Laboratory data suggest that immune mechanisms may contribute to the cytopenia of myelodysplastic syndromes (5-7). Case reports and small studies have shown that in some patients with the hypoplastic myelodysplastic syndrome, cytopenia responds to immunosuppressive treatment with antithymocyte globulin (ATG) or cyclosporine (8-10). In a previous report, we documented the remission of dependence on red blood cell transfusions and correction of neutropenia and thrombocytopenia in 12 of 25 patients with myelodysplastic syndromes who were treated with ATG (11).
In this study, we attempted to establish the frequency of red blood cell, neutrophil, and platelet response after ATG treatment in 61 patients (including the 25 reported in our earlier study ) with myelodysplastic syndromes. We also wanted to determine the survival and risk for leukemia progression in patients with myelodysplastic syndromes and to identify independent risk factors for treatment response, survival, and leukemic progression.

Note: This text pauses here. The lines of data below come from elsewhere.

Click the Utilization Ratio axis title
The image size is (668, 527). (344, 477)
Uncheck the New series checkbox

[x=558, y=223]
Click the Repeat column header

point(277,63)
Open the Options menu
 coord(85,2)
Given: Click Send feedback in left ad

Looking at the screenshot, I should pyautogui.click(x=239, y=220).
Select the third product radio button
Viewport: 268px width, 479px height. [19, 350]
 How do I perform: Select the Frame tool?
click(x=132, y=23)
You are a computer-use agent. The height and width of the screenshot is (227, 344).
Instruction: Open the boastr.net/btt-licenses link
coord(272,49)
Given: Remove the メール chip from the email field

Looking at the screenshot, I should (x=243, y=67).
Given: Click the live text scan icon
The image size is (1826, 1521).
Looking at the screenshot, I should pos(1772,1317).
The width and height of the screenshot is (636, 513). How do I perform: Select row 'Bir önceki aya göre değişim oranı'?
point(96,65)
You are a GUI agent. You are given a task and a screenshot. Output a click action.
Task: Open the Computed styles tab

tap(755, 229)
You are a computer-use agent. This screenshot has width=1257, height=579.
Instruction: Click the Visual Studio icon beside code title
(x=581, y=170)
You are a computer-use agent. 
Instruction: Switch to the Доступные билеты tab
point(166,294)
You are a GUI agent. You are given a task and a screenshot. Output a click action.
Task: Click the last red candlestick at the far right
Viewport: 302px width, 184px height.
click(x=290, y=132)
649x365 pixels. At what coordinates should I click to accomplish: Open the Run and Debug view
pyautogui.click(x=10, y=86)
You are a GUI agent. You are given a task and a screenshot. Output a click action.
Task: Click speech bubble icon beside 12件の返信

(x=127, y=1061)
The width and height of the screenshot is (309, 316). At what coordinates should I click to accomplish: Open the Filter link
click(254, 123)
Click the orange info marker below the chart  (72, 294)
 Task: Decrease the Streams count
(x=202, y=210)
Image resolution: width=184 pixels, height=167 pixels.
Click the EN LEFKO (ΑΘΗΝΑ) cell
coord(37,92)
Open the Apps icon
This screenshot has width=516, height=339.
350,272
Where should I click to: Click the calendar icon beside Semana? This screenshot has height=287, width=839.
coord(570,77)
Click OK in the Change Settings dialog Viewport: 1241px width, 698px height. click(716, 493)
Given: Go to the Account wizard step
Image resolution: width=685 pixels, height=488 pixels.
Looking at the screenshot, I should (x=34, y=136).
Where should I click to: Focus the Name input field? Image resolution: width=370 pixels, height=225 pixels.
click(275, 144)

Between January 1994 and June 1998, patients were entered into a phase II trial of ATG treatment for myelodysplastic syndromes (study 95-H-0189). Of the 71 patients who were evaluated for the study, 61 met the eligibility criteria. All patients gave written informed consent, and the Institutional Review Board of the U.S. National Heart, Lung, and Blood Institute approved the study. Patients 18 years of age or older with a diagnosis of myelodysplastic syndrome and Eastern Cooperative Oncology Group (ECOG) performance status score of 2 or less were eligible for the study. Protocol entry was restricted to patients who were dependent on red blood cell transfusions, with or without concurrent neutropenia or thrombocytopenia. Transfusion dependence was defined as having had at least three separate transfusions of two or more units of red blood cells at intervals of 2 to 4 weeks to maintain the hemoglobin level (after exclusion of blood loss as a cause of anemia). To minimize the effect of previous treatments on ATG responses, patients were required to discontinue all other treatments capable of stimulating bone marrow (that is, growth factors, cyclosporine, steroids, and androgens) at least 1 month before entering the study. Myelodysplastic syndromes were confirmed by bone marrow aspirate and biopsy and were classified according to the French–American–British criteria as refractory anemia, refractory anemia with ringed sideroblasts, or refractory anemia with excess of blasts (12). Patients with chronic myelomonocytic leukemia and those with refractory anemia and 20% or more blasts in the bone marrow in transformation to leukemia (refractory anemia with excess blast cells in transformation) were excluded. Dysplasia affecting a minimum of two hematopoietic lineages was required for diagnosis. Marrow cellularity was assessed by surveying a 1- to 2-cm core biopsy specimen taken from the posterior iliac crest. Before treatment, bone marrow cytogenetic analysis was performed for all patients. These data were used to assign a score to each patient by using the International Prognostic Scoring System (IPSS) (1). The most common reasons for excluding patients from the study were dysplasia affecting only a single lineage or a bone marrow biopsy that was inadequate to render a diagnosis.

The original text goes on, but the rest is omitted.